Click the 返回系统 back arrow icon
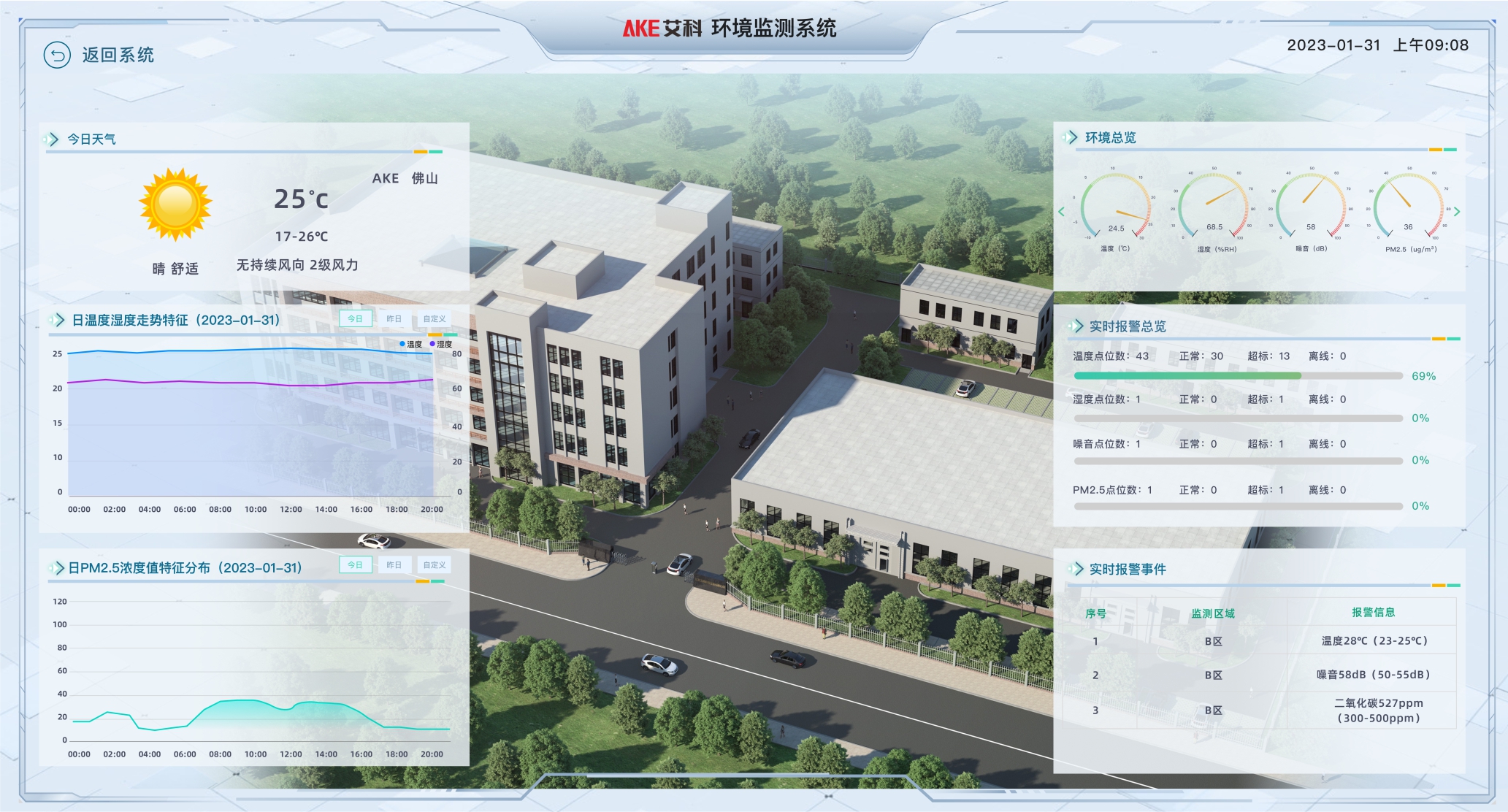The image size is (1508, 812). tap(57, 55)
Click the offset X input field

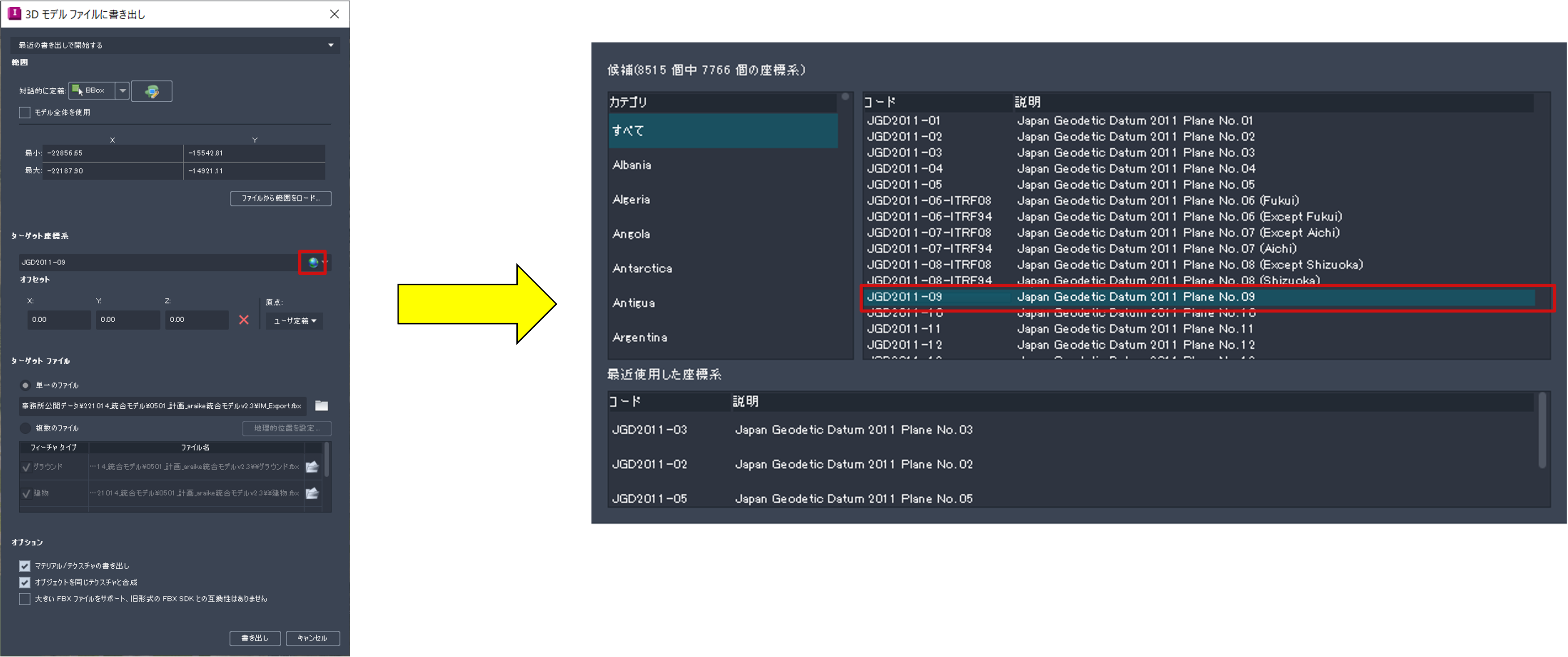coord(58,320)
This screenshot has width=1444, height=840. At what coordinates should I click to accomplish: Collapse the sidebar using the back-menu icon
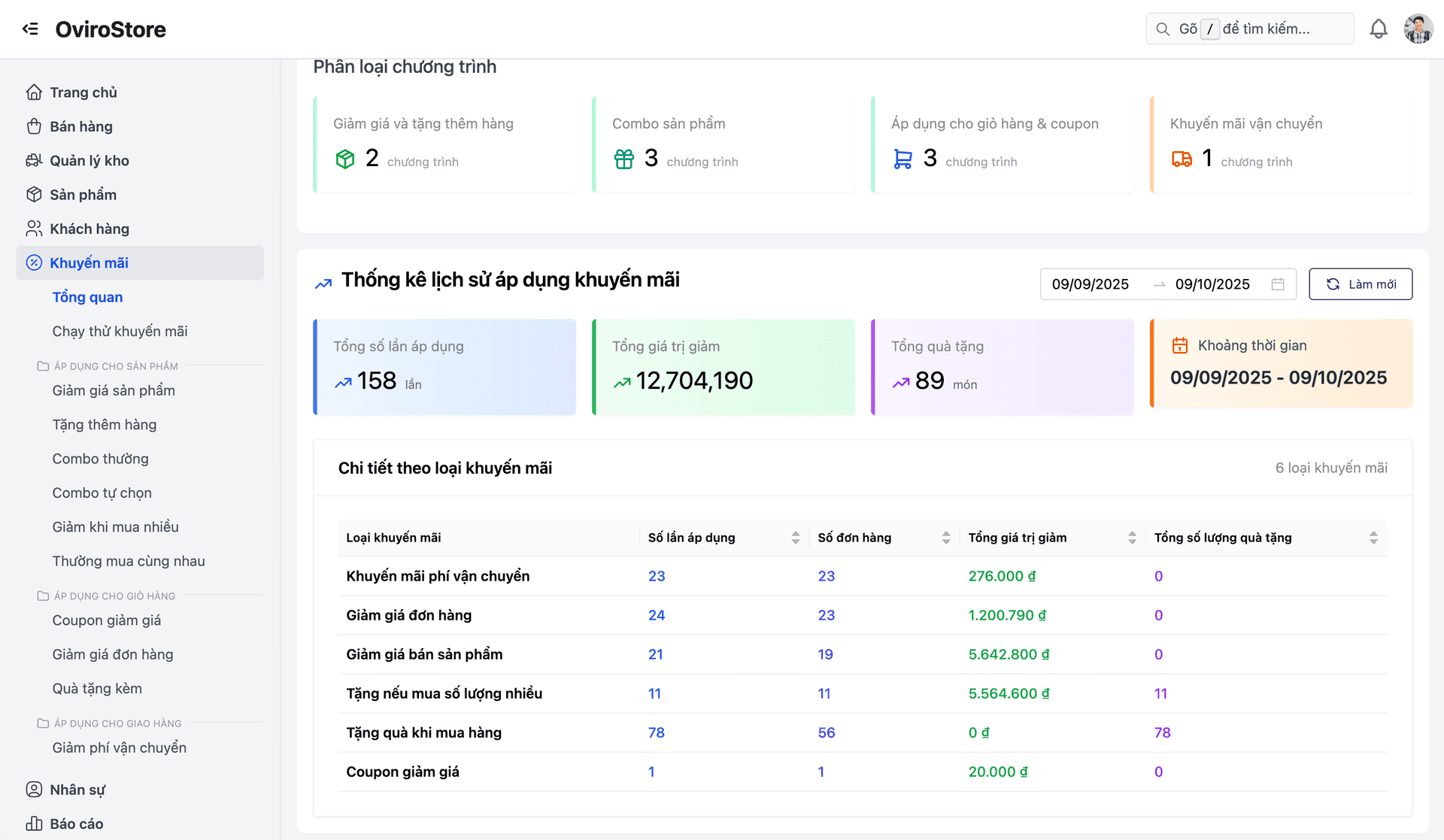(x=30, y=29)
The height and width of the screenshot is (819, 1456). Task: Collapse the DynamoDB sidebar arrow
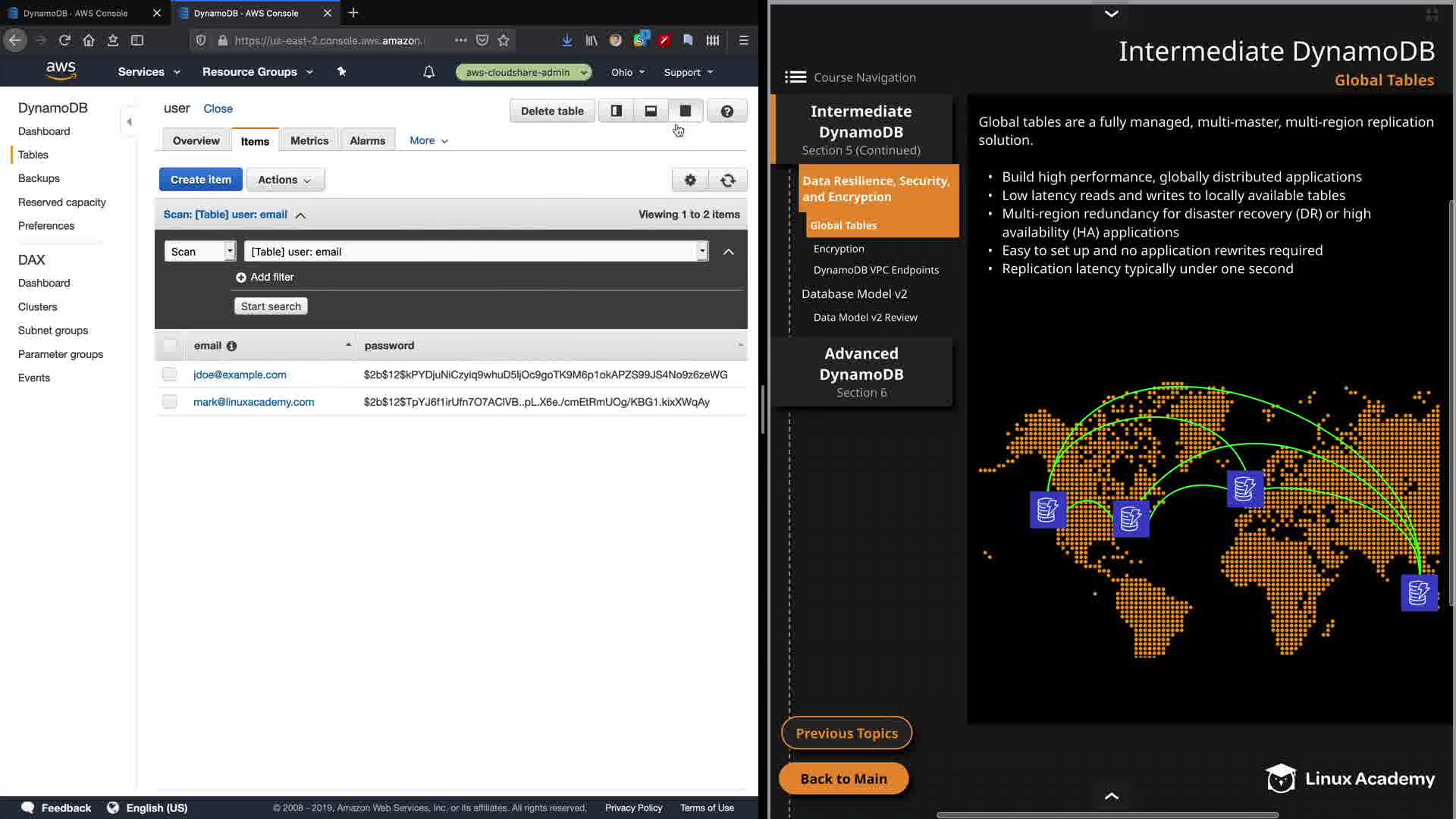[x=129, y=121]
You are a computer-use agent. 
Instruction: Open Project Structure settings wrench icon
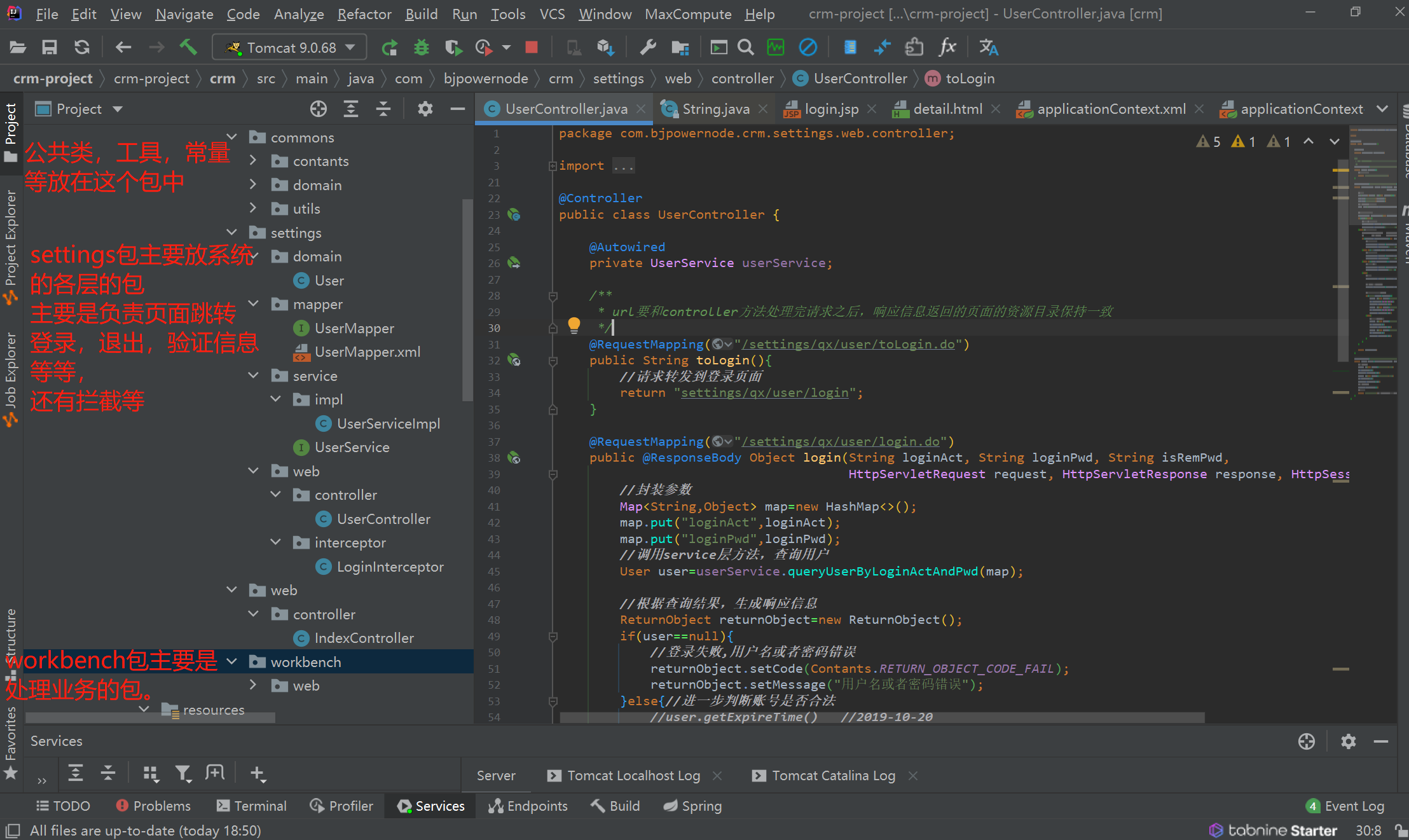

▶ _REQUIRED WORK_
Please return the lines from the line with "The height and" through the last line of the data, both included, exactly, and without pictures.

▶ _SOLUTION TO THE EXERCISE_
The height and width of the screenshot is (819, 1456). Task: Collapse the DynamoDB sidebar arrow
[x=129, y=121]
You are a computer-use agent. 
Instruction: Open Project Structure settings wrench icon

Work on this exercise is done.